Tuesday, August 09, 2011

Start Up Claims Immortality For Data With Stone Like Disc

Start-up to release 'stone-like' optical disc that lasts forever
New optical disc aims for consumer market first, then corporate archives

Start-up Millenniata and Hitachi-LG Data Storage plan to soon release a new optical disc and read/write player that will store movies, photos or any other data forever. The data can be accessed using any current DVD or Blu-ray player.
Millenniata calls the product the M-Disc, and the company claims you can dip it in liquid nitrogen and then boiling water without harming it. It also has a U.S. Department of Defense (DoD) study backing up the resiliency of its product compared to other leading optical disc competitors.
Millenniata CEO Scott Shumway would not disclose what material is used to produce the optical discs, referring to it only as a "natural" substance that is "stone-like."

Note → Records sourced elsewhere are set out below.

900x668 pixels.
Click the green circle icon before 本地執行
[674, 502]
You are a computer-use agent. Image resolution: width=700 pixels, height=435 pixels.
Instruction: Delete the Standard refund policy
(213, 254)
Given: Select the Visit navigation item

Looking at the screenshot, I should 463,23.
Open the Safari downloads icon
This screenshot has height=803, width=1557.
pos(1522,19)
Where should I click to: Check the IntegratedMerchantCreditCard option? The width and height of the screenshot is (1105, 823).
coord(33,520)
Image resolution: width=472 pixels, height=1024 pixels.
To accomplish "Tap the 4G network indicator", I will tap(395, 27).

This is something long overdue.  We don't have any recording media with a life span more then a few decades at best.

The horror stories of old films and magnetic tape recordings has been told over and over.

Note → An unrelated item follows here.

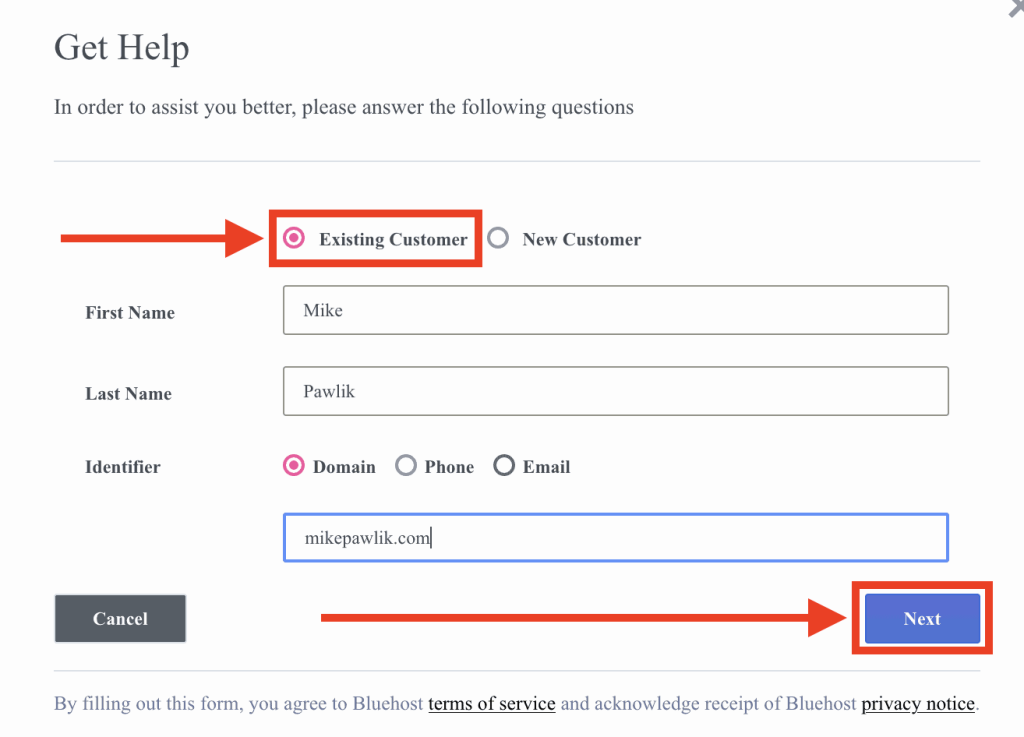Focus the domain field showing mikepawlik.com
Screen dimensions: 1024x737
[615, 538]

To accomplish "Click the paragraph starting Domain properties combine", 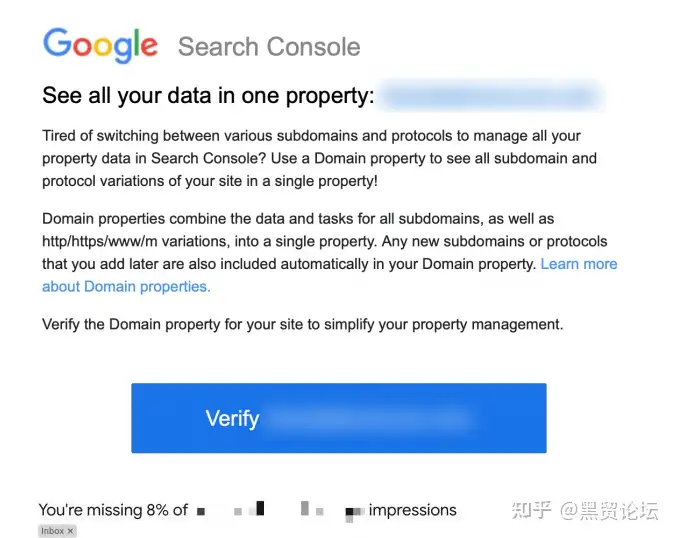I will point(329,253).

I personally experienced trying to recover data off 9 track tape and having the glue get gummy and the take stick to the recording head.

Even CD's and blue ray don't have much of a life span.

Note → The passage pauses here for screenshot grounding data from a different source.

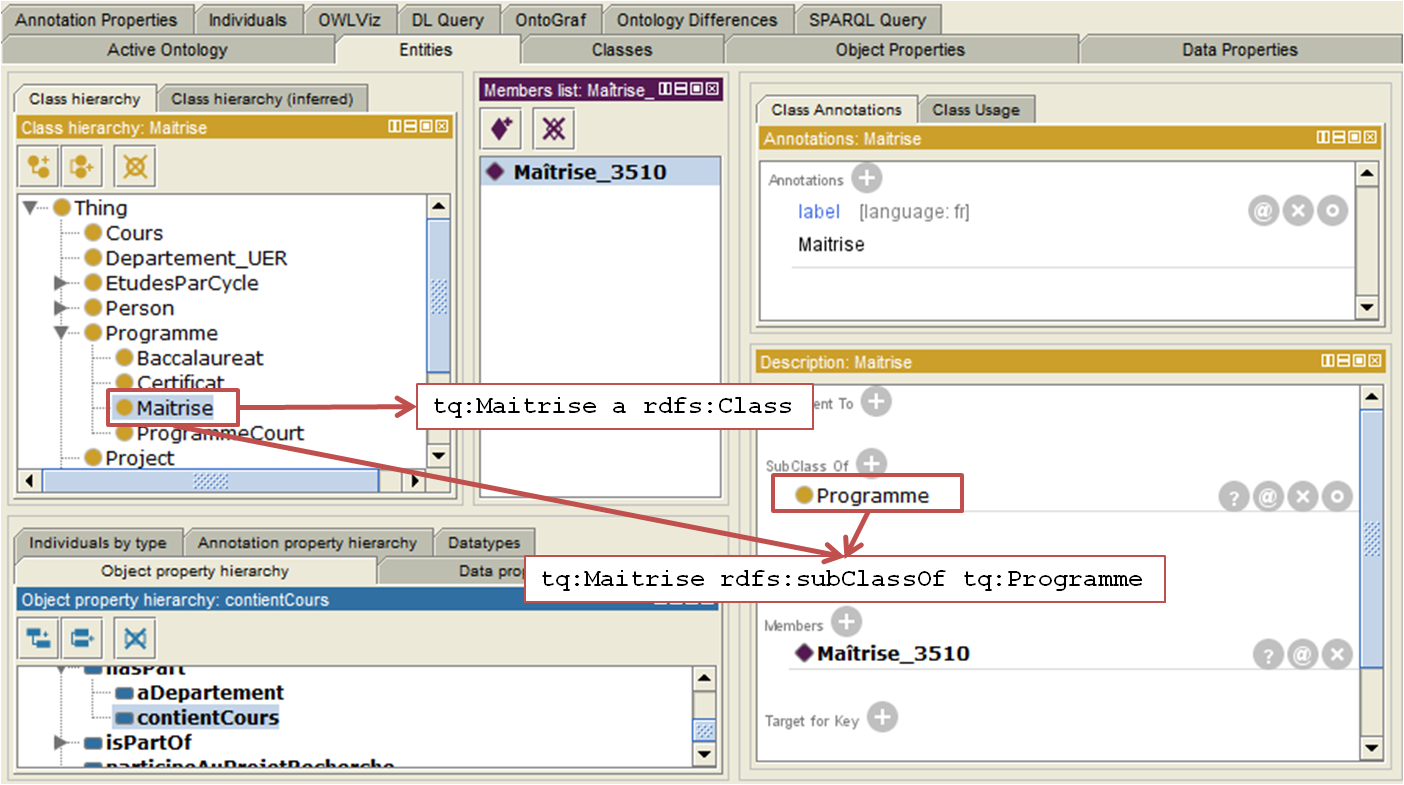The height and width of the screenshot is (785, 1404).
Task: Remove the Programme superclass with X icon
Action: pyautogui.click(x=1301, y=496)
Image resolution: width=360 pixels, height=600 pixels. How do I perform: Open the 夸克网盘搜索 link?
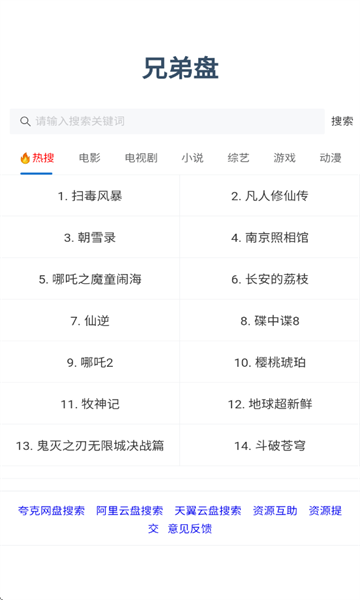pos(51,510)
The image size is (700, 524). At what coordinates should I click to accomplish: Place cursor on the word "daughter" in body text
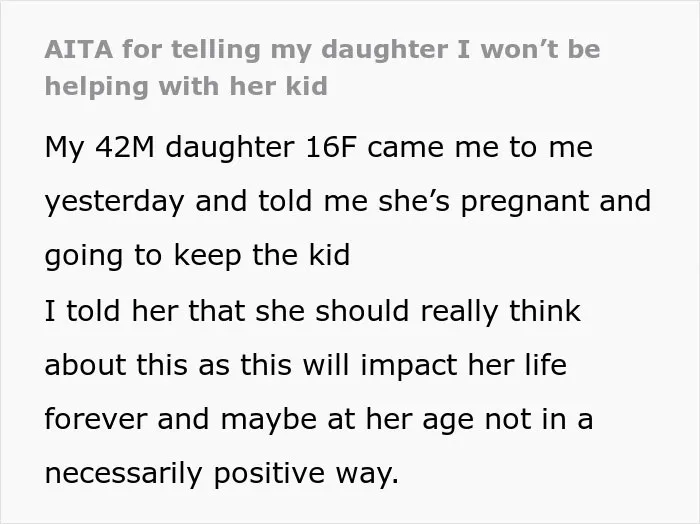point(230,147)
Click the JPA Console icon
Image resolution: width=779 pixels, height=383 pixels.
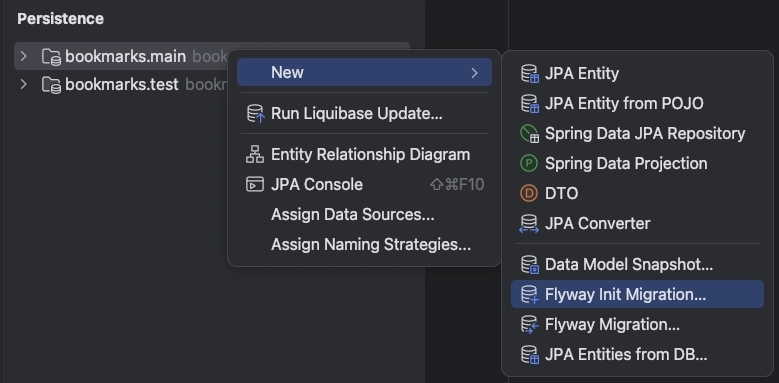pos(255,184)
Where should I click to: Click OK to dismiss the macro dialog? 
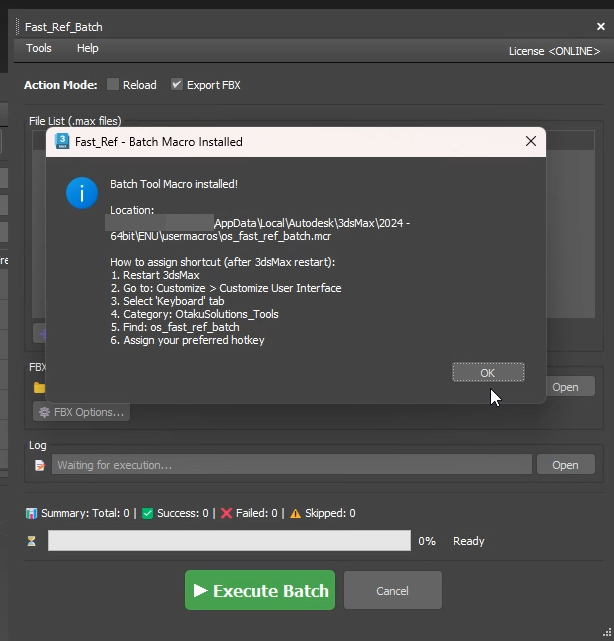(x=487, y=372)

Any long term medium should be non-conductive, to protect against EMP.
UV resistant so not degrade in sun light,
Survive temperature extremes.
Be mechanically sturdy so it doesn't break
Resistant to long term water / moisture and microbial growth.
Resistant to long term exposure to low intensity radiation.  (natural background, and radon and other sources)

Plastics and other hydrocarbons like epoxy absorb moisture and break down with UV and microbial action.

Even Glass may possibly deform over 100's of years as it's a semi-liquid.

This leaves only a few things that could work.

Silicon Carbide, Diamond and other hard crystals are probably the best bet.
Maybe graphene, nanotubes or other carbon forms.